* Problem
Reproduce only the lines from the line with "The image size is (1270, 952)." up to and including the line with "pyautogui.click(x=30, y=207)", substituting "symbol" for "icon" and keeping everything else unchanged.

Word and element pointing entries
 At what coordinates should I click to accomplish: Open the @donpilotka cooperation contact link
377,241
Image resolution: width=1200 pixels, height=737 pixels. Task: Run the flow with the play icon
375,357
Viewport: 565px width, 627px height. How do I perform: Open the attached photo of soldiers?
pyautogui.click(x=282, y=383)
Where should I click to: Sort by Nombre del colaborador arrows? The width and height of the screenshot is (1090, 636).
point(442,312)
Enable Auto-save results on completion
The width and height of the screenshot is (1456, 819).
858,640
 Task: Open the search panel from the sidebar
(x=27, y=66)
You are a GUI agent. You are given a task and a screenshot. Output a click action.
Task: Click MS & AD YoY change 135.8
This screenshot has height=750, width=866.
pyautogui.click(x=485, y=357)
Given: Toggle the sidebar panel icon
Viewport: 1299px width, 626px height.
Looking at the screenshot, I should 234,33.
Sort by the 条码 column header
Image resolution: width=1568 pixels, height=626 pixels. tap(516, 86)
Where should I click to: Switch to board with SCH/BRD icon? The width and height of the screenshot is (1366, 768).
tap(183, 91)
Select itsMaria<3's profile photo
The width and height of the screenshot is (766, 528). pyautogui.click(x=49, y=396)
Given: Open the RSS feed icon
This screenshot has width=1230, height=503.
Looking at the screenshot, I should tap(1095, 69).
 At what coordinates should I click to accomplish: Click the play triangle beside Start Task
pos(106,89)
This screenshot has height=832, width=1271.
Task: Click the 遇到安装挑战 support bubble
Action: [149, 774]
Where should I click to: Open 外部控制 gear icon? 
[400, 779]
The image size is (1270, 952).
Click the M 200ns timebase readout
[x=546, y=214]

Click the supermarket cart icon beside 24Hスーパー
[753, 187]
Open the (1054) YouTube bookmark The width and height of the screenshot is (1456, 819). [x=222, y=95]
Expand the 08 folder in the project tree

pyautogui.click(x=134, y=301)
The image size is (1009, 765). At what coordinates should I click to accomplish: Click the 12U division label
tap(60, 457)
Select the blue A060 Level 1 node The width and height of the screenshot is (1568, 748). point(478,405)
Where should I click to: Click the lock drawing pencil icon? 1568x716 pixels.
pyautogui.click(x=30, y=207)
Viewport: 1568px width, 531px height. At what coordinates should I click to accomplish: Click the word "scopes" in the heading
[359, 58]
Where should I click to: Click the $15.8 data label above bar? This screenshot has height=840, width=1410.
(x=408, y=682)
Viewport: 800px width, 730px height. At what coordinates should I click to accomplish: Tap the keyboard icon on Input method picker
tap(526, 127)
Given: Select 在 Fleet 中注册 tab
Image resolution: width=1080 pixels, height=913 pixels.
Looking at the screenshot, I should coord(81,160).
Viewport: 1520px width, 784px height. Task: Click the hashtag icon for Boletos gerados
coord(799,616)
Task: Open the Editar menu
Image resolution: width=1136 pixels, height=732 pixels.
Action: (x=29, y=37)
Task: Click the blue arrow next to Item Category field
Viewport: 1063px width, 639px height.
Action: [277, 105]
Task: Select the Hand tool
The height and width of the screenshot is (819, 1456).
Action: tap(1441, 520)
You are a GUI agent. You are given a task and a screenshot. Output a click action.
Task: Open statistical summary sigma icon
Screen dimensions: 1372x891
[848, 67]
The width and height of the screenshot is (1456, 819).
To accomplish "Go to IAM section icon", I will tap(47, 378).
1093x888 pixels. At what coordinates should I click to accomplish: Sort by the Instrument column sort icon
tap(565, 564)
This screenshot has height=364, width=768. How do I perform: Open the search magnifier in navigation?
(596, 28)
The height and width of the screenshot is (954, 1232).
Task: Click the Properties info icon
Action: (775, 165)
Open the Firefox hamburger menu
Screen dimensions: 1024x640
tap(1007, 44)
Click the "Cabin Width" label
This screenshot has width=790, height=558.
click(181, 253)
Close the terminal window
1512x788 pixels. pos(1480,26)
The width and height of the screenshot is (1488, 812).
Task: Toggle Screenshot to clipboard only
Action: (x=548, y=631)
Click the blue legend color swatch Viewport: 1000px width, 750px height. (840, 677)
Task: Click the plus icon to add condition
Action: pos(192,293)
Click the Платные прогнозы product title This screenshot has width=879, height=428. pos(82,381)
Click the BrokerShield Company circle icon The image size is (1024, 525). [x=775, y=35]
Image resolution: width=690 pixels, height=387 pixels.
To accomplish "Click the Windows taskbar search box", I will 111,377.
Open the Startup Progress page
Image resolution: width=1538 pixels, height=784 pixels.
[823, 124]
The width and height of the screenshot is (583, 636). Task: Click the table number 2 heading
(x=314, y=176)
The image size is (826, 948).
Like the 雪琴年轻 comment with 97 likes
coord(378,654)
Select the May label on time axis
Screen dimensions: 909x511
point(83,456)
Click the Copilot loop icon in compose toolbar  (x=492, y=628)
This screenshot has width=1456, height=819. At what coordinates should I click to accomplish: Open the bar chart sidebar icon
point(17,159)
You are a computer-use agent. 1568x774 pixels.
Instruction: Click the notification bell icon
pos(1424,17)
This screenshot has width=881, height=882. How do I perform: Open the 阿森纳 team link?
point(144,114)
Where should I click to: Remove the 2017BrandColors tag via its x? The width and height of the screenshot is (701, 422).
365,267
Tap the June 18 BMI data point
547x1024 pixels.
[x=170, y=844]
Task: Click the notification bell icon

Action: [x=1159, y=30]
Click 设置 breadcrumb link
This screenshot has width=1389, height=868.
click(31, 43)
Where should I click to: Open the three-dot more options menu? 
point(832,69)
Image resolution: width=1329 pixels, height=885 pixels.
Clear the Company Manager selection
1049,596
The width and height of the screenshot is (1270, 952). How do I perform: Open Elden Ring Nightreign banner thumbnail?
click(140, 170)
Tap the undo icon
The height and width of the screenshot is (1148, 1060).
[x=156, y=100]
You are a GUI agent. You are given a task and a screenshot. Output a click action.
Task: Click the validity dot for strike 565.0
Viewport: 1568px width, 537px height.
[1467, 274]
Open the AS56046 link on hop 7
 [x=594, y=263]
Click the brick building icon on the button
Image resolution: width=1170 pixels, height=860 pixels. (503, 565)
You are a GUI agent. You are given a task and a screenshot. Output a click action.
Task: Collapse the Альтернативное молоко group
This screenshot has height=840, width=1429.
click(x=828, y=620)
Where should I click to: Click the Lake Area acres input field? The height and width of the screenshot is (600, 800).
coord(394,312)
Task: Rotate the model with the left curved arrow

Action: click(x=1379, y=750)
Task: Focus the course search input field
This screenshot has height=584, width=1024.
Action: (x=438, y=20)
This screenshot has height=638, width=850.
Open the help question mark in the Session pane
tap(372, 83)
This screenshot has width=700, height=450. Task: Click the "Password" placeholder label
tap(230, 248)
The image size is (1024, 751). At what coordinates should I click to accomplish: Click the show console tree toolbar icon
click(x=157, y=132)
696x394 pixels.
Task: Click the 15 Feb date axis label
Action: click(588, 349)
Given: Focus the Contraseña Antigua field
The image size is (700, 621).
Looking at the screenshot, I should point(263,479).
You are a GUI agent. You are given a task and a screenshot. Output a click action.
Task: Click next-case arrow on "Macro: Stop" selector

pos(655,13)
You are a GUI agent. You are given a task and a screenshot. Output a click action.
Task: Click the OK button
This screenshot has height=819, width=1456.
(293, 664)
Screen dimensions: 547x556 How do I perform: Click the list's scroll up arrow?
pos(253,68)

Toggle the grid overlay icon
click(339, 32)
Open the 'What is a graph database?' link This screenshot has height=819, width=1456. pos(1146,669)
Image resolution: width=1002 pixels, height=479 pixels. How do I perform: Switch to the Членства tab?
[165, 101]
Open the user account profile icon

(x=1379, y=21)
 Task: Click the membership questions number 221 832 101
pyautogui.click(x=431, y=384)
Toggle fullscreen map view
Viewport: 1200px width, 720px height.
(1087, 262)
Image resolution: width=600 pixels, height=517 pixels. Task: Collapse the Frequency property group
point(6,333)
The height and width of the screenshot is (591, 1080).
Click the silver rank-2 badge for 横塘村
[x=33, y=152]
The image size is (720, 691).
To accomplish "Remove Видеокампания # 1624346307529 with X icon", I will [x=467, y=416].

* Answer to the exercise
The image size is (1270, 952).
Click the M 200ns timebase readout
[x=546, y=214]

Click the supermarket cart symbol beside 24Hスーパー
[753, 187]
Open the (1054) YouTube bookmark The width and height of the screenshot is (1456, 819). [x=222, y=95]
Expand the 08 folder in the project tree

pyautogui.click(x=134, y=301)
The image size is (1009, 765). At what coordinates should I click to accomplish: Click the 12U division label
tap(60, 457)
Select the blue A060 Level 1 node The width and height of the screenshot is (1568, 748). point(478,405)
Where should I click to: Click the lock drawing pencil symbol? 1568x716 pixels.
pyautogui.click(x=30, y=207)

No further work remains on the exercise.